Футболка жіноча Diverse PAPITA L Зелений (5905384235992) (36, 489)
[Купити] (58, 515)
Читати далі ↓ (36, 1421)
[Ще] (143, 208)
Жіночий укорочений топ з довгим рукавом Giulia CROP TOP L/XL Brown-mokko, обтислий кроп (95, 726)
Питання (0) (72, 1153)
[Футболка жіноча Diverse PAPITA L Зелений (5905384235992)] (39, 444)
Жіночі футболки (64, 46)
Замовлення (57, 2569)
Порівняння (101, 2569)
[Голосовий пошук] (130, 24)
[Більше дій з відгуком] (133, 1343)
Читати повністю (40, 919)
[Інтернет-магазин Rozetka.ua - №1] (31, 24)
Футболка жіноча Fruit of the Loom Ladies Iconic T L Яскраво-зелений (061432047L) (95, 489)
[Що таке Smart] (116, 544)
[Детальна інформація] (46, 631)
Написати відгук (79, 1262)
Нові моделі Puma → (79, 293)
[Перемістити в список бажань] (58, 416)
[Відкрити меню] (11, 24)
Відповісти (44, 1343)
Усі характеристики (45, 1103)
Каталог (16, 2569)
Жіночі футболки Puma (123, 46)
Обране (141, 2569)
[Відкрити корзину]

=== DIRECTIONS ===
Please state how many lines in the data contain the word "Diverse", giving only that number.

=== EXERCISE SOLUTION ===
2